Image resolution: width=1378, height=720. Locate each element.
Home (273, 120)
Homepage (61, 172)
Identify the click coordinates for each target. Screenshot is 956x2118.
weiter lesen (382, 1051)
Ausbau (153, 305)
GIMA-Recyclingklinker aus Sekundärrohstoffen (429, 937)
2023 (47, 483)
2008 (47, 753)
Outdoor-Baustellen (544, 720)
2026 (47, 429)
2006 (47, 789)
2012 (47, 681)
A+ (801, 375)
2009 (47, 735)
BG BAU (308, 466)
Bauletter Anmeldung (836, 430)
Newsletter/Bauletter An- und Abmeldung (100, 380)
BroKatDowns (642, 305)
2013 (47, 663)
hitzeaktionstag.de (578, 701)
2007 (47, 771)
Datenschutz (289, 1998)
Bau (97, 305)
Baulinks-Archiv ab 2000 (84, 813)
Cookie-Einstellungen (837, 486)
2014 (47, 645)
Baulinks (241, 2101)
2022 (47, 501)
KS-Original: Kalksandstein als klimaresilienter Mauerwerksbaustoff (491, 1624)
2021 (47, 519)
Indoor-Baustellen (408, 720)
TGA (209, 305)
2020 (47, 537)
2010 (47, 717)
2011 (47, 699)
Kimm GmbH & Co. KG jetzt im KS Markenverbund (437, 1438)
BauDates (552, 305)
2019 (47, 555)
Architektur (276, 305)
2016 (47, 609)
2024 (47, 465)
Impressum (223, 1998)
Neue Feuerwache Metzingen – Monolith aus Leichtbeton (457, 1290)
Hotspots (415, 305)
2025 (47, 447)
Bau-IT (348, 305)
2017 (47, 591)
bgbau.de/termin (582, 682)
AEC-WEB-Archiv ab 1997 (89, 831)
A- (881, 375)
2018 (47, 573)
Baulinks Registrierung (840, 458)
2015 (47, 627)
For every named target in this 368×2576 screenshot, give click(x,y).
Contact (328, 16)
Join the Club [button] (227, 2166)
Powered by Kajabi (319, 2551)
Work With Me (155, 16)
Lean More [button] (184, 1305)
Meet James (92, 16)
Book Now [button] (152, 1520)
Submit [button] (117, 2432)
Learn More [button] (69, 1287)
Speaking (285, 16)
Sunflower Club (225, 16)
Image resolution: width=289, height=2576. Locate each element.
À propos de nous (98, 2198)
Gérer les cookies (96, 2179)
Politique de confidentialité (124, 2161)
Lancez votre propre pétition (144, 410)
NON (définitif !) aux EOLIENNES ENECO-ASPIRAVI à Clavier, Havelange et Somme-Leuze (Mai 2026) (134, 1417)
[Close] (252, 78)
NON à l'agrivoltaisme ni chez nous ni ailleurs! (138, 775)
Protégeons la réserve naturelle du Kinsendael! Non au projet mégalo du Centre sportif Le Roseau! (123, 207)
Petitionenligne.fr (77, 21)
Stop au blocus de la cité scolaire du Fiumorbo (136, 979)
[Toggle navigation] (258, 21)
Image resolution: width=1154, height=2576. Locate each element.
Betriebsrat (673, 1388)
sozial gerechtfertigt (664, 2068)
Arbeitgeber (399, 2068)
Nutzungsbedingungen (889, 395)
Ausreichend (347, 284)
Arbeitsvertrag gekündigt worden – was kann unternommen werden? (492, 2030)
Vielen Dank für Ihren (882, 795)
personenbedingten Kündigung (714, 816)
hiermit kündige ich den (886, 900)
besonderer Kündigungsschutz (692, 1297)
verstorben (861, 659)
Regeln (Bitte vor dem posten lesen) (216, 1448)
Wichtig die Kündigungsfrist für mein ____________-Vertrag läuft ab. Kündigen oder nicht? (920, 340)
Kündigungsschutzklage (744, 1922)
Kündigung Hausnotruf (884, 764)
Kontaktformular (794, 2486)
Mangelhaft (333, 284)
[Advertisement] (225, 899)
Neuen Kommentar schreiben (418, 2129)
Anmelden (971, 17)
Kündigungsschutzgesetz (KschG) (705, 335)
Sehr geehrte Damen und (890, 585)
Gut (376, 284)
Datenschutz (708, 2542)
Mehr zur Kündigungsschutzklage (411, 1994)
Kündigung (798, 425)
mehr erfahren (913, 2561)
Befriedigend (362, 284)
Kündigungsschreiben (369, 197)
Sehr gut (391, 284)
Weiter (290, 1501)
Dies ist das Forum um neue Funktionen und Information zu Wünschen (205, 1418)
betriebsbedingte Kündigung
--------------------------------
• Exercise: Copy all of the items above, changing "Locate each element" to "Find each element" everywhere it occurs and keeping everything else the same.

• Reply to the task:
Image resolution: width=1378, height=720. Find each element.
Home (273, 120)
Homepage (61, 172)
Identify the click coordinates for each target. Screenshot is 956x2118.
weiter lesen (382, 1051)
Ausbau (153, 305)
GIMA-Recyclingklinker aus Sekundärrohstoffen (429, 937)
2023 (47, 483)
2008 (47, 753)
Outdoor-Baustellen (544, 720)
2026 (47, 429)
2006 (47, 789)
2012 (47, 681)
A+ (801, 375)
2009 (47, 735)
BG BAU (308, 466)
Bauletter Anmeldung (836, 430)
Newsletter/Bauletter An- und Abmeldung (100, 380)
BroKatDowns (642, 305)
2013 (47, 663)
hitzeaktionstag.de (578, 701)
2007 (47, 771)
Datenschutz (289, 1998)
Bau (97, 305)
Baulinks-Archiv ab 2000 (84, 813)
Cookie-Einstellungen (837, 486)
2014 (47, 645)
Baulinks (241, 2101)
2022 (47, 501)
KS-Original: Kalksandstein als klimaresilienter Mauerwerksbaustoff (491, 1624)
2021 (47, 519)
Indoor-Baustellen (408, 720)
TGA (209, 305)
2020 (47, 537)
2010 (47, 717)
2011 (47, 699)
Kimm GmbH & Co. KG jetzt im KS Markenverbund (437, 1438)
BauDates (552, 305)
2019 (47, 555)
Architektur (276, 305)
2016 (47, 609)
2024 (47, 465)
Impressum (223, 1998)
Neue Feuerwache Metzingen – Monolith aus Leichtbeton (457, 1290)
Hotspots (415, 305)
2025 (47, 447)
Bau-IT (348, 305)
2017 (47, 591)
bgbau.de/termin (582, 682)
AEC-WEB-Archiv ab 1997 (89, 831)
A- (881, 375)
2018 (47, 573)
Baulinks Registrierung (840, 458)
2015 (47, 627)
For every named target in this 368×2576 screenshot, give click(x,y).
Contact (328, 16)
Join the Club [button] (227, 2166)
Powered by Kajabi (319, 2551)
Work With Me (155, 16)
Lean More [button] (184, 1305)
Meet James (92, 16)
Book Now [button] (152, 1520)
Submit [button] (117, 2432)
Learn More [button] (69, 1287)
Speaking (285, 16)
Sunflower Club (225, 16)
Image resolution: width=289, height=2576. Find each element.
À propos de nous (98, 2198)
Gérer les cookies (96, 2179)
Politique de confidentialité (124, 2161)
Lancez votre propre pétition (144, 410)
NON (définitif !) aux EOLIENNES ENECO-ASPIRAVI à Clavier, Havelange et Somme-Leuze (Mai 2026) (134, 1417)
[Close] (252, 78)
NON à l'agrivoltaisme ni chez nous ni ailleurs! (138, 775)
Protégeons la réserve naturelle du Kinsendael! Non au projet mégalo du Centre sportif Le Roseau! (123, 207)
Petitionenligne.fr (77, 21)
Stop au blocus de la cité scolaire du Fiumorbo (136, 979)
[Toggle navigation] (258, 21)
Image resolution: width=1154, height=2576. Find each element.
Betriebsrat (673, 1388)
sozial gerechtfertigt (664, 2068)
Arbeitgeber (399, 2068)
Nutzungsbedingungen (889, 395)
Ausreichend (347, 284)
Arbeitsvertrag gekündigt worden – was kann unternommen werden? (492, 2030)
Vielen Dank für Ihren (882, 795)
personenbedingten Kündigung (714, 816)
hiermit kündige ich den (886, 900)
besonderer Kündigungsschutz (692, 1297)
verstorben (861, 659)
Regeln (Bitte vor dem posten lesen) (216, 1448)
Wichtig die Kündigungsfrist für mein ____________-Vertrag läuft ab. Kündigen oder nicht? (920, 340)
Kündigungsschutzklage (744, 1922)
Kündigung Hausnotruf (884, 764)
Kontaktformular (794, 2486)
Mangelhaft (333, 284)
[Advertisement] (225, 899)
Neuen Kommentar schreiben (418, 2129)
Anmelden (971, 17)
Kündigungsschutzgesetz (KschG) (705, 335)
Sehr geehrte Damen und (890, 585)
Gut (376, 284)
Datenschutz (708, 2542)
Mehr zur Kündigungsschutzklage (411, 1994)
Kündigung (798, 425)
mehr erfahren (913, 2561)
Befriedigend (362, 284)
Kündigungsschreiben (369, 197)
Sehr gut (391, 284)
Weiter (290, 1501)
Dies ist das Forum um neue Funktionen und Information zu Wünschen (205, 1418)
betriebsbedingte Kündigung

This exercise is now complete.